Les niveaux de resvératrol trouvés dans les aliments varient considérablement, même dans le même aliment d'une saison à l'autre et d'un lot à l'autre.

En général, les vins élaborés à partir de raisins des cépages Pinot noir et St. Laurent ont montré le niveau le plus élevé de trans-resvératrol, bien qu'aucun vin ou région ne puisse encore être considéré comme produisant des vins avec des concentrations significativement plus élevées que tout autre vin ou région. Le champagne et le vinaigre contiennent également des niveaux appréciables de resvératrol.

Le vin rouge contient entre 0,2 et 5,8 mg/l selon les cépages. Le vin blanc en a beaucoup moins car le vin rouge est fermenté avec les peaux, ce qui permet au vin d'extraire le resvératrol, tandis que le vin blanc est fermenté après enlèvement de la peau. La composition du vin est différente de celle du raisin puisque l'extraction du resvératrol du raisin dépend de la durée du contact avec la peau, et les 3-glucosides du resvératrol sont en partie hydrolysés, donnant à la fois du trans- et du cis-resvératrol.

 

Concentration en Resvératrol (mg)

Arachides (crues)            1 tasse (146 grammes)                 0,01 – 0,26

Beurre de cacahuète      1 tasse (258 grammes)                 0,04 – 0,13

Raisins rouges                  1 tasse (160 grammes)                 0,24 – 1,25

Cacao en poudre             1 tasse (200 grammes)                 0,28 – 0,46

Gramme pour gramme, les cacahuètes contiennent environ 25 % de plus de resvératrol que le vin rouge.

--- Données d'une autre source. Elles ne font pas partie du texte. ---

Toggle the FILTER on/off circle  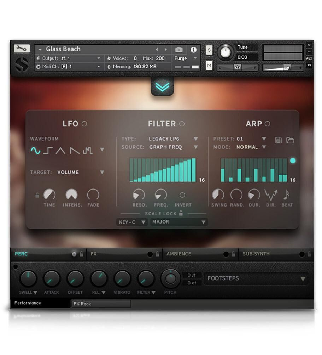coord(182,124)

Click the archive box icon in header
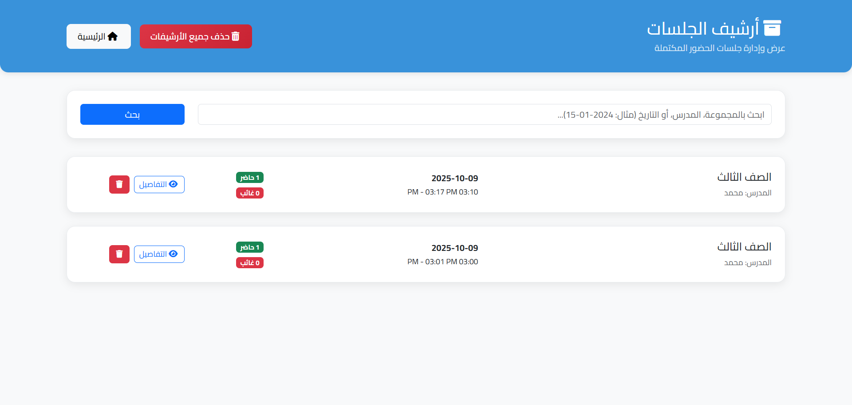point(772,28)
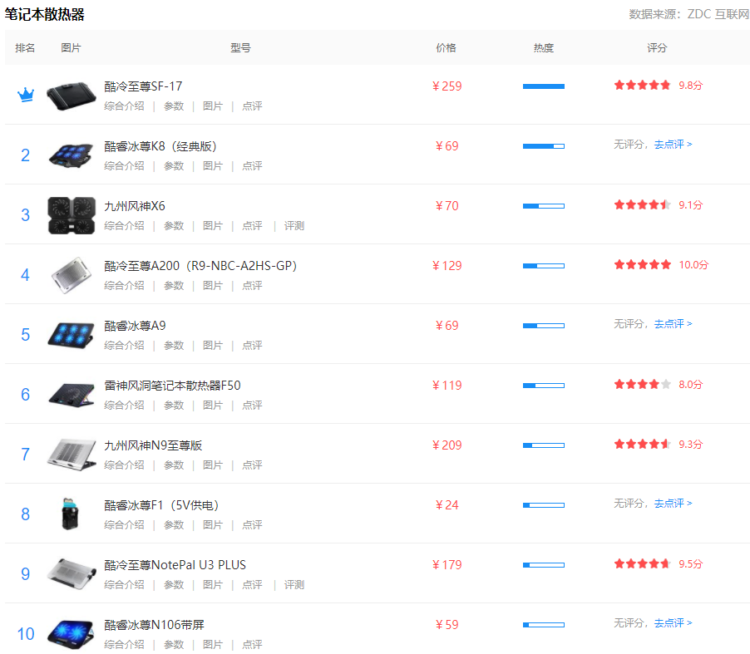Click the five-star rating for 酷冷至尊SF-17
This screenshot has width=750, height=654.
click(x=642, y=86)
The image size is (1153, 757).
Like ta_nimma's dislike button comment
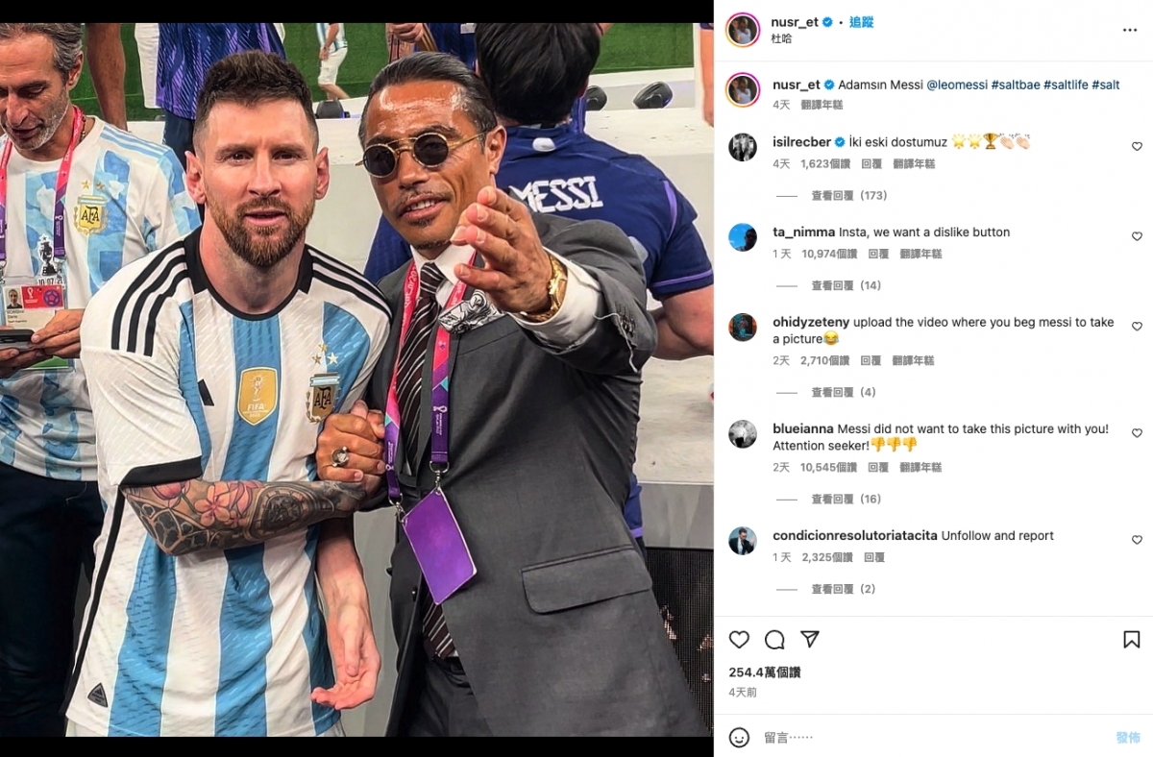(1137, 236)
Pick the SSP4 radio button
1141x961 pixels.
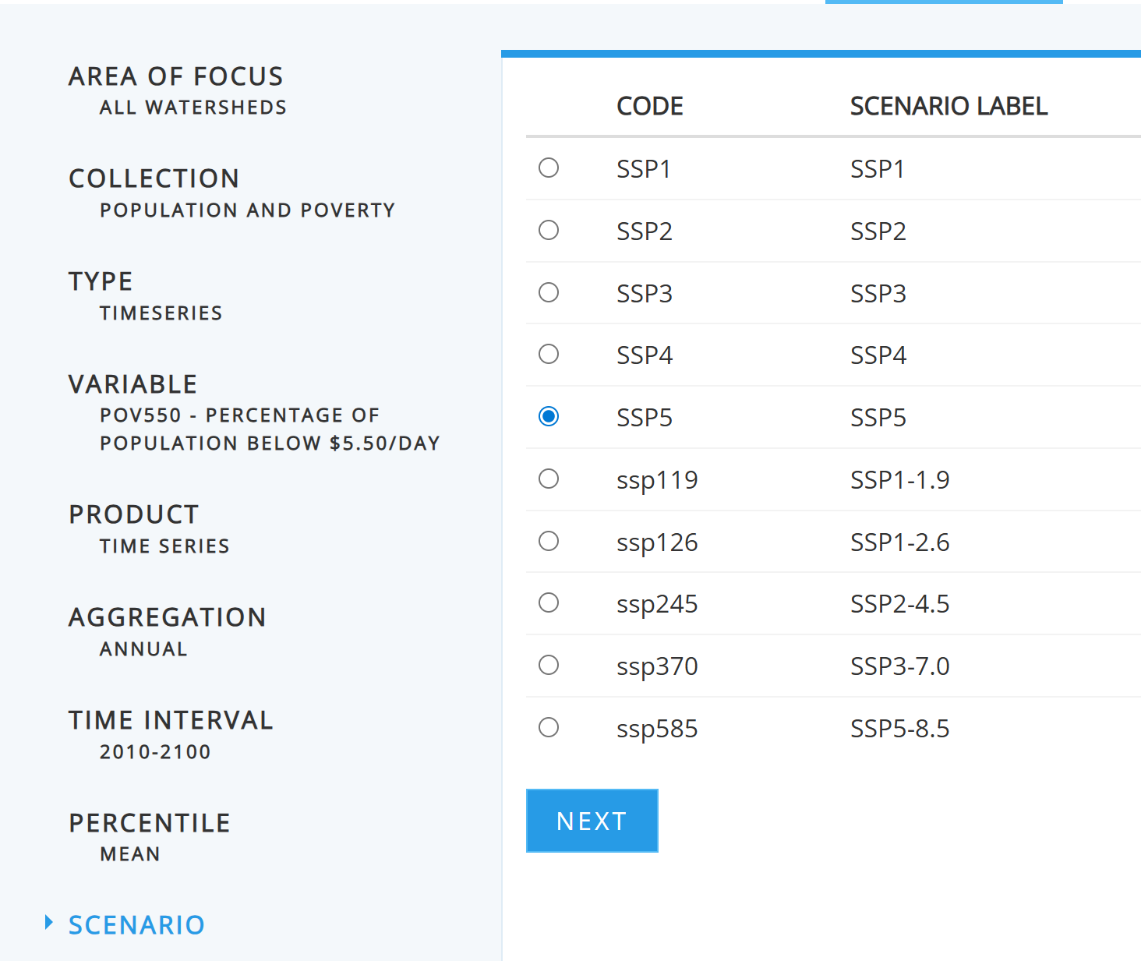(549, 354)
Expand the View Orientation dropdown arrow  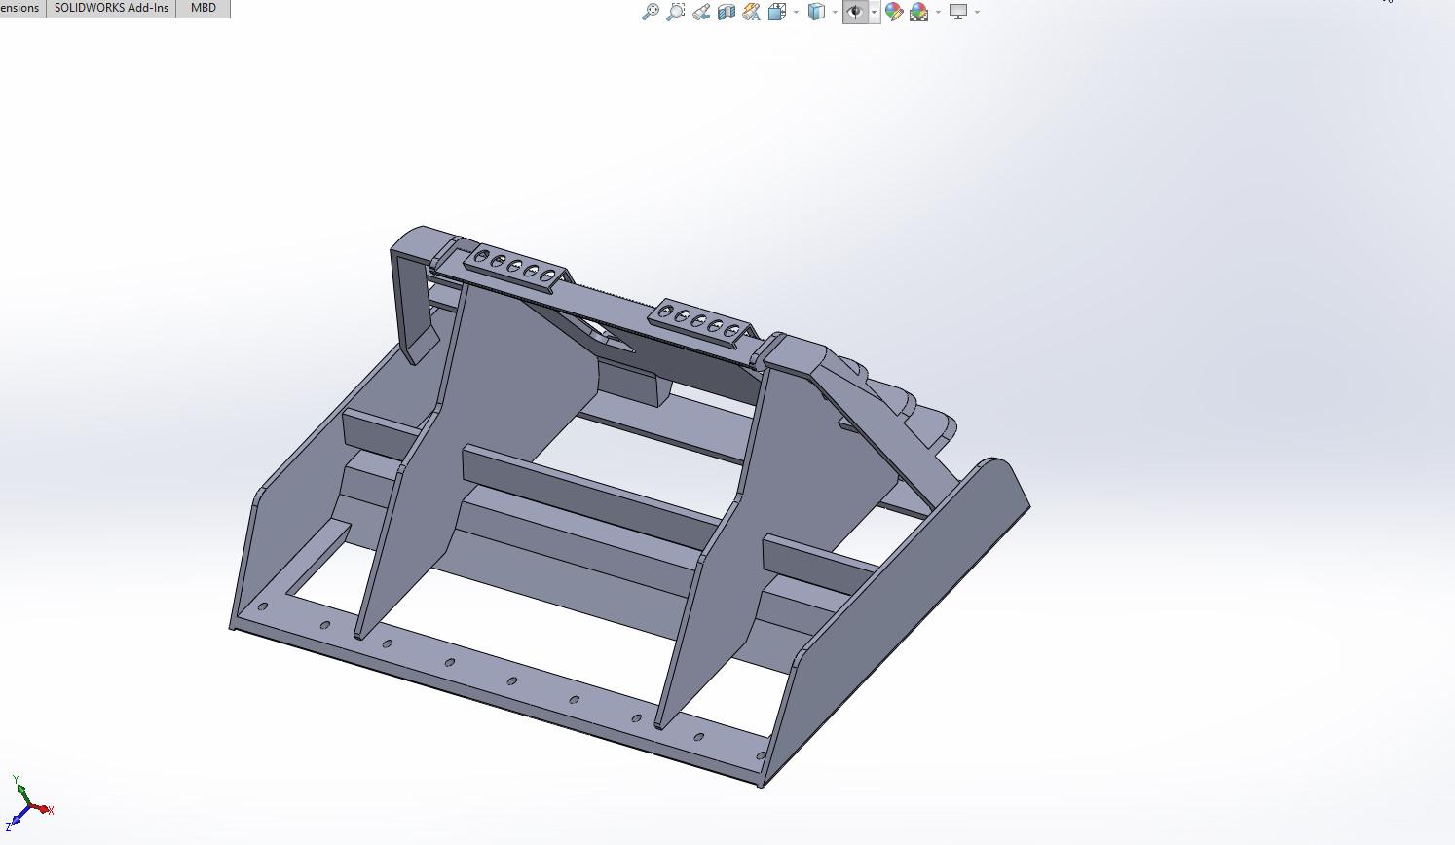click(x=796, y=12)
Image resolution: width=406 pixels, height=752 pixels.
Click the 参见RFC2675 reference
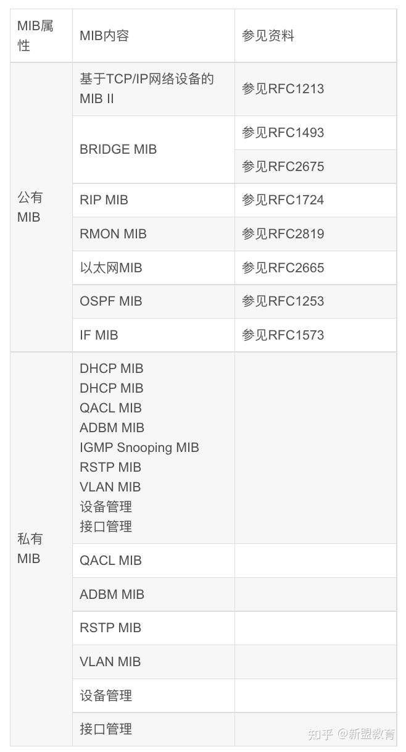(283, 167)
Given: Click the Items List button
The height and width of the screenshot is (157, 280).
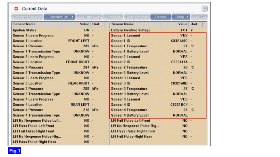Looking at the screenshot, I should [113, 17].
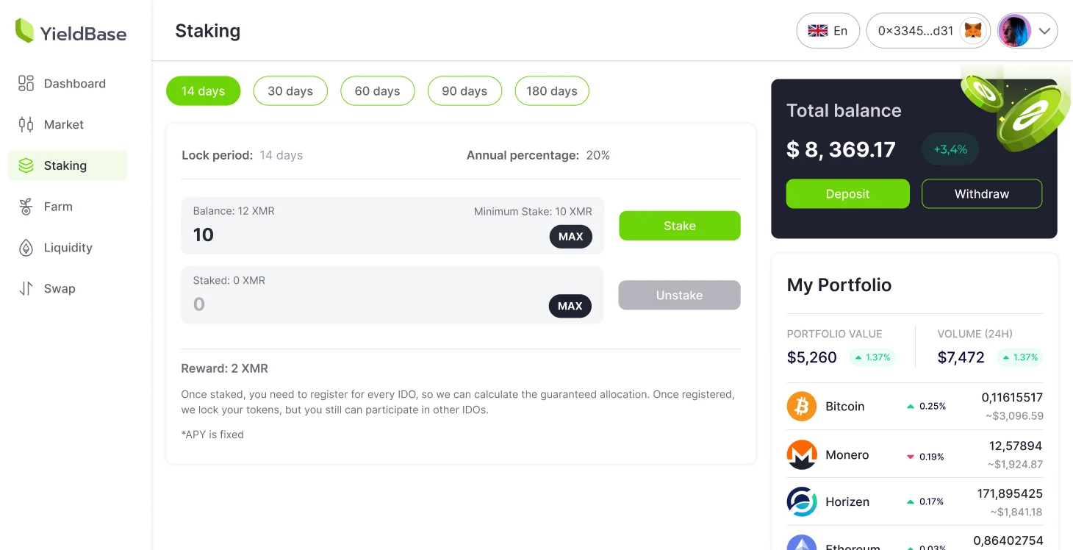
Task: Click the YieldBase leaf logo icon
Action: (25, 31)
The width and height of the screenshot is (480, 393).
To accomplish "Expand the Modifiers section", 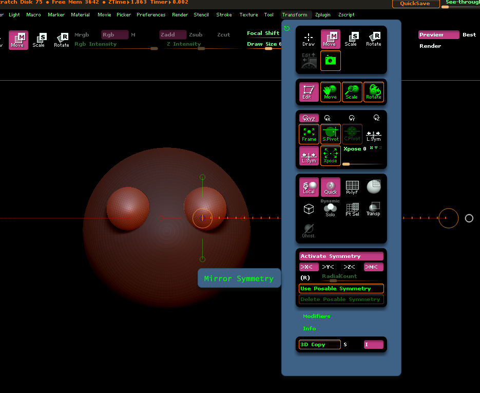I will pyautogui.click(x=317, y=316).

Les mûres (en particulier la peau) sont une source de jusqu'à 50 microgrammes de resvératrol par gramme de poids sec.

 

Le Resvératrol produit par SuperAliBio et FAME Myanmar provient directement de la meilleure pellicule de raisin et de la renouée du Japon, ce qui nous donne la meilleure concentration possible.

 

Histoire

La première mention du resvératrol était dans un article japonais en 1939 par Michio Takaoka, qui l'a isolé du Veratrum album, variété grandiflorum, et plus tard, en 1963, des racines de la renouée du Japon. Le professeur David Sinclair de l'Université Harvard a cofondé Sirtris Pharmaceuticals, dont le produit initial était une formulation de resvératrol.